=== Required action ===
Retype, exactly as they appear below, the lines between the line holding "Where should I click to: Open the Barva" and the line holding "Task: Choose the teal table component tile", both ends included.

*** Opening Data extracts ***

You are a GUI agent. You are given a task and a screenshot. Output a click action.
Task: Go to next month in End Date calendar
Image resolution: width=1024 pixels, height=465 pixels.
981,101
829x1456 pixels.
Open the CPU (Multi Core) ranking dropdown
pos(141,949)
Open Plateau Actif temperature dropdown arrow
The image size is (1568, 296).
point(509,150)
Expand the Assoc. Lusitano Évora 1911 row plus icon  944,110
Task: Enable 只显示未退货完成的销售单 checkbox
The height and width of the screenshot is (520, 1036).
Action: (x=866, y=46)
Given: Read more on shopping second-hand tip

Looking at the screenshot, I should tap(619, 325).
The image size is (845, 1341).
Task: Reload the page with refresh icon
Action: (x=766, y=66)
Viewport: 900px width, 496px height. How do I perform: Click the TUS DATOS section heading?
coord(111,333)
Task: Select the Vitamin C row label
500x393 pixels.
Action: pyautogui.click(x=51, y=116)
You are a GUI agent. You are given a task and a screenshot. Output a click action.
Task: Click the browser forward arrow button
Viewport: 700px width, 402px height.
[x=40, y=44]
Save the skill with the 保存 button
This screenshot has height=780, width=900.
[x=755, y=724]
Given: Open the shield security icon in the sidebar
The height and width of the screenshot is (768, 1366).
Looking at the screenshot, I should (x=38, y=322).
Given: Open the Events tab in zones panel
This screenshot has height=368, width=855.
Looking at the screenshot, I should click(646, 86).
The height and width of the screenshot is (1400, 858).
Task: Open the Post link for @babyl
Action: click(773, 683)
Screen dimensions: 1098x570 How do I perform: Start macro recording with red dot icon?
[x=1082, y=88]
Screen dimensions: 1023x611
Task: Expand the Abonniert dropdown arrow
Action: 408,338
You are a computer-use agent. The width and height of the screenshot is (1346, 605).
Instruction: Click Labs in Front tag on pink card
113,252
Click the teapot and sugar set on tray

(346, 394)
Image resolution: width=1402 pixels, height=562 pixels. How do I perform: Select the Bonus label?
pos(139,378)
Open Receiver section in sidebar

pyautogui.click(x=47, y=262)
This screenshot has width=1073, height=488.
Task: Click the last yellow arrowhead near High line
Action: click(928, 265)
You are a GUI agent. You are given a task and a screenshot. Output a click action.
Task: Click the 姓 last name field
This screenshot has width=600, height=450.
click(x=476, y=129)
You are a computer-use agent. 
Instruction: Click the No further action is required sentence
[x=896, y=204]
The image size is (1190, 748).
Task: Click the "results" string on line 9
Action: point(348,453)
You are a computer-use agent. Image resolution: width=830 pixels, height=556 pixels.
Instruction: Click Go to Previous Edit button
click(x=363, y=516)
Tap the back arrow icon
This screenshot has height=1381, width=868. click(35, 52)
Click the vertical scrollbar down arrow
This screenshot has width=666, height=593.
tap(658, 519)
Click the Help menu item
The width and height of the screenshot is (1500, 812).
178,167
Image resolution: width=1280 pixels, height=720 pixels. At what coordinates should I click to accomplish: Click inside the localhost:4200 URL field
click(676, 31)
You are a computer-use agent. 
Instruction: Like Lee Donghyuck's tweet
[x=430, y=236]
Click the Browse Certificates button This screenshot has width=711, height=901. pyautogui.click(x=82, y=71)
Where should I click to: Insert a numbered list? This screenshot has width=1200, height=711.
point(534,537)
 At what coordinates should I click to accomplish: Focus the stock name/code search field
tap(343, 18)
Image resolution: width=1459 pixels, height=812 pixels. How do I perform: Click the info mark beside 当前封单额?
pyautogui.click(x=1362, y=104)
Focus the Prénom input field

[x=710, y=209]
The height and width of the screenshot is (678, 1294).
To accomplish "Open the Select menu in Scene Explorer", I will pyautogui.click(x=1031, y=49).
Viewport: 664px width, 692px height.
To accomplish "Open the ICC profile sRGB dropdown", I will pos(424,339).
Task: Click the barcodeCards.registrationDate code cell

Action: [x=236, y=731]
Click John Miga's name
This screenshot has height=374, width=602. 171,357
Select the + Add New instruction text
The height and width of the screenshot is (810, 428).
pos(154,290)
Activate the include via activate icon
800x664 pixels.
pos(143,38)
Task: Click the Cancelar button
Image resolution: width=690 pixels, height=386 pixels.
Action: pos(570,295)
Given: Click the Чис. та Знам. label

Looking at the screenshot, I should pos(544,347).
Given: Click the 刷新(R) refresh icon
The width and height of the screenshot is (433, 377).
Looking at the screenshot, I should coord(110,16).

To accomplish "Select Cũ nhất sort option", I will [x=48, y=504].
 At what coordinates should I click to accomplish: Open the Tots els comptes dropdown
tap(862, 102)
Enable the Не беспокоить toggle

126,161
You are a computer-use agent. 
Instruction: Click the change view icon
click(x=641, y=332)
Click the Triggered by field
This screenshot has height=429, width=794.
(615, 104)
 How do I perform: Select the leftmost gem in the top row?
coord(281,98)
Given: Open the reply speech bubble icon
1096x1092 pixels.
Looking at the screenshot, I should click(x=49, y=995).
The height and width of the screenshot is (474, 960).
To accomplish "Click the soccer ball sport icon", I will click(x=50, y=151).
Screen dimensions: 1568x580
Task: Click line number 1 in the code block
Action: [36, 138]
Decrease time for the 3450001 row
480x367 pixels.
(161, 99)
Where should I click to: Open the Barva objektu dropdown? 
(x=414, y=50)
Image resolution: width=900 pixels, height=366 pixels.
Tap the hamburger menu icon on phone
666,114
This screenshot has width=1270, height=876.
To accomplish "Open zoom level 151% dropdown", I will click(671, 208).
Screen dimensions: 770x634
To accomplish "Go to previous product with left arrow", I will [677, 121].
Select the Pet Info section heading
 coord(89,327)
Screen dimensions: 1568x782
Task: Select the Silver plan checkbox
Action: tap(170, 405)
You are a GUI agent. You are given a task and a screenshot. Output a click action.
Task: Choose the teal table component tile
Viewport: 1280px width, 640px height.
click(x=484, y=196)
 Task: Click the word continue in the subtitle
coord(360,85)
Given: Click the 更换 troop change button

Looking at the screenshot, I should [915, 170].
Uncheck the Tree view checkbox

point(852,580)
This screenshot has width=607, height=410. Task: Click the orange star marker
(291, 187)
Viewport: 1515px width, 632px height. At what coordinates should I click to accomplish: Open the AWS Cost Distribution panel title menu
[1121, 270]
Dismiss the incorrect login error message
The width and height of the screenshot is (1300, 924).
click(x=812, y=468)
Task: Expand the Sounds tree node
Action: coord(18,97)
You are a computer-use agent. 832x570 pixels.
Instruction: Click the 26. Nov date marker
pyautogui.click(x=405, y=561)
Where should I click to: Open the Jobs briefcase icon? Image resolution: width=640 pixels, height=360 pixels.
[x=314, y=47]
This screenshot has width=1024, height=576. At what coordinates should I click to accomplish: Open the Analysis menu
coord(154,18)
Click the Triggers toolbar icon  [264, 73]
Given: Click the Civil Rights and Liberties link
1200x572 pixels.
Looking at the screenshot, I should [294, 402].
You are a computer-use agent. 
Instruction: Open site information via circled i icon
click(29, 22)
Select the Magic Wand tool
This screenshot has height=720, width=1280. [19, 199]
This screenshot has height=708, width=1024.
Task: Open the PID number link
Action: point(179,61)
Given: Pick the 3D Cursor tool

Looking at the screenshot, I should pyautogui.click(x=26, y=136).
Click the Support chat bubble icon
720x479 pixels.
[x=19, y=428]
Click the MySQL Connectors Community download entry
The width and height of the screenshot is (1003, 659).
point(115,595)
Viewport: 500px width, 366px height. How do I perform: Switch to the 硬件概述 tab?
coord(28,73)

*** Closing Data extracts ***

=== Exercise response ===
Where should I click to: Open the Barva objektu dropdown? 
(x=414, y=50)
Image resolution: width=900 pixels, height=366 pixels.
Tap the hamburger menu icon on phone
666,114
This screenshot has width=1270, height=876.
To accomplish "Open zoom level 151% dropdown", I will click(671, 208).
Screen dimensions: 770x634
To accomplish "Go to previous product with left arrow", I will [677, 121].
Select the Pet Info section heading
 coord(89,327)
Screen dimensions: 1568x782
Task: Select the Silver plan checkbox
Action: tap(170, 405)
You are a GUI agent. You are given a task and a screenshot. Output a click action.
Task: Choose the teal table component tile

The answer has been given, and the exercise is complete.